* WORK INSTRUCTIONS: Please pick out each line of the listing below that contains the string "height", and copy those lines.

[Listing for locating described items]

++++++++++++++++++++

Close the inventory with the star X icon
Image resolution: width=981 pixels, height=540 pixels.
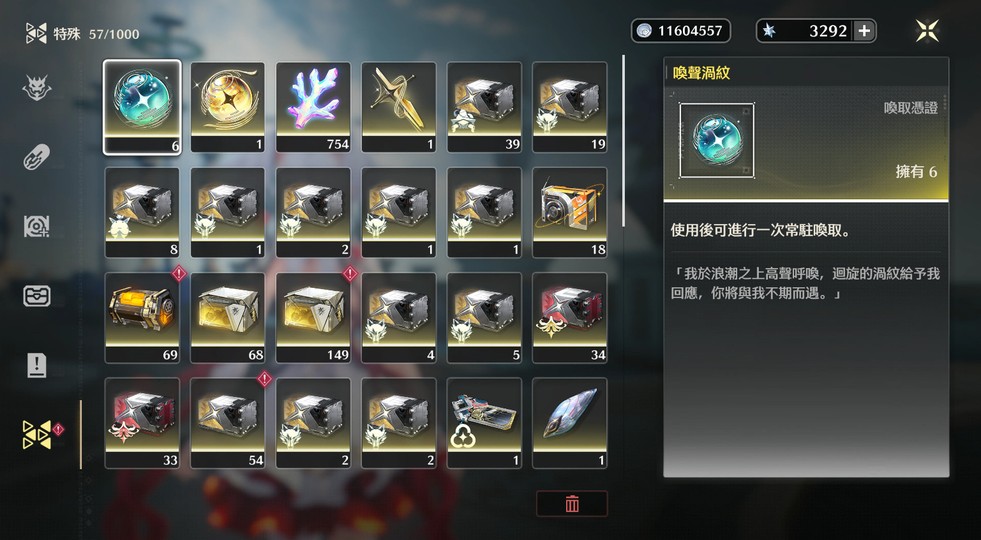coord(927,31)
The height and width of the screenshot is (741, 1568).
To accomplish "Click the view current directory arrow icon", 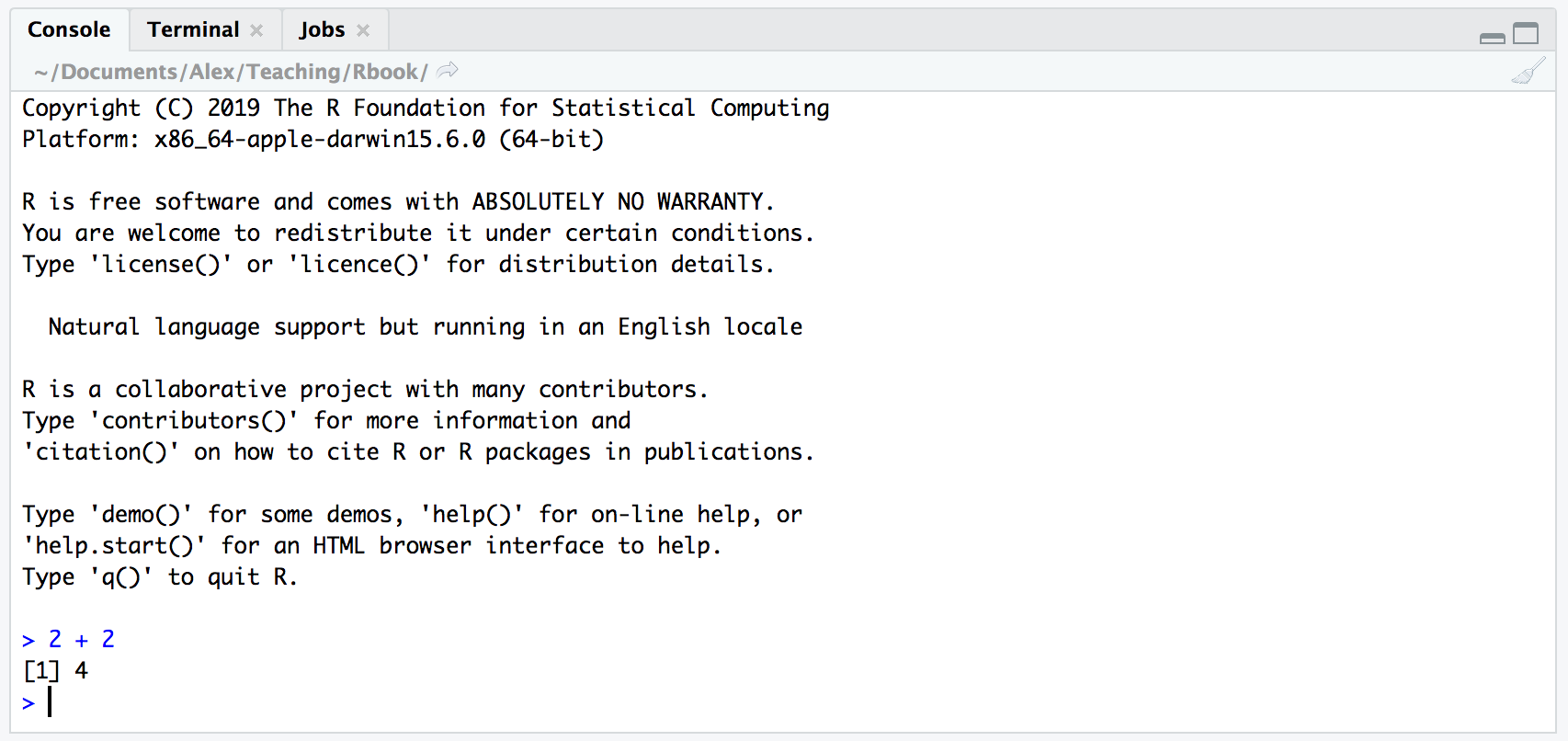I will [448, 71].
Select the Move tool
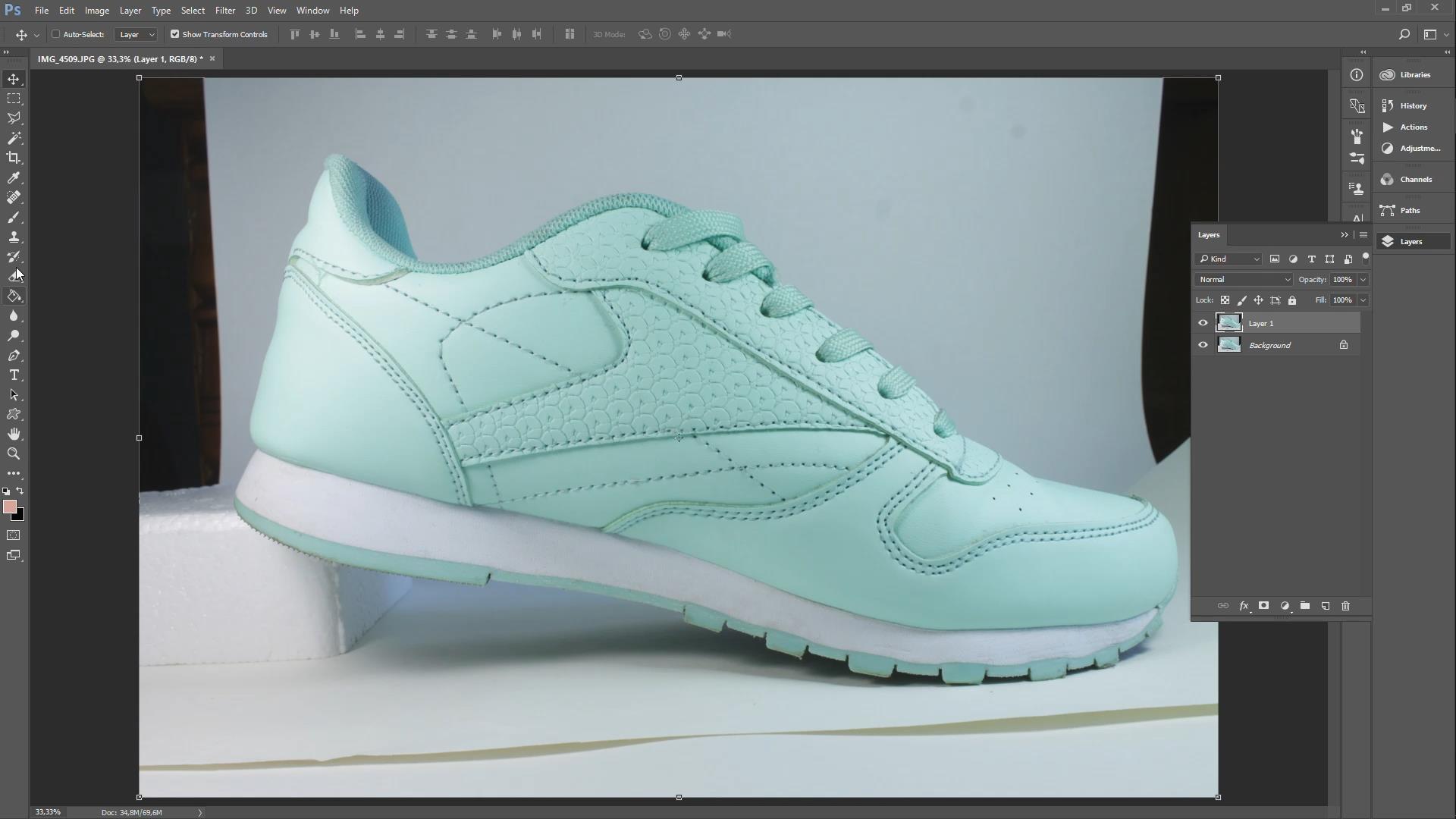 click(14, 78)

++++++++++++++++++++

* FINISHED TASK:
Image resolution: width=981 pixels, height=540 pixels.
The height and width of the screenshot is (741, 1568).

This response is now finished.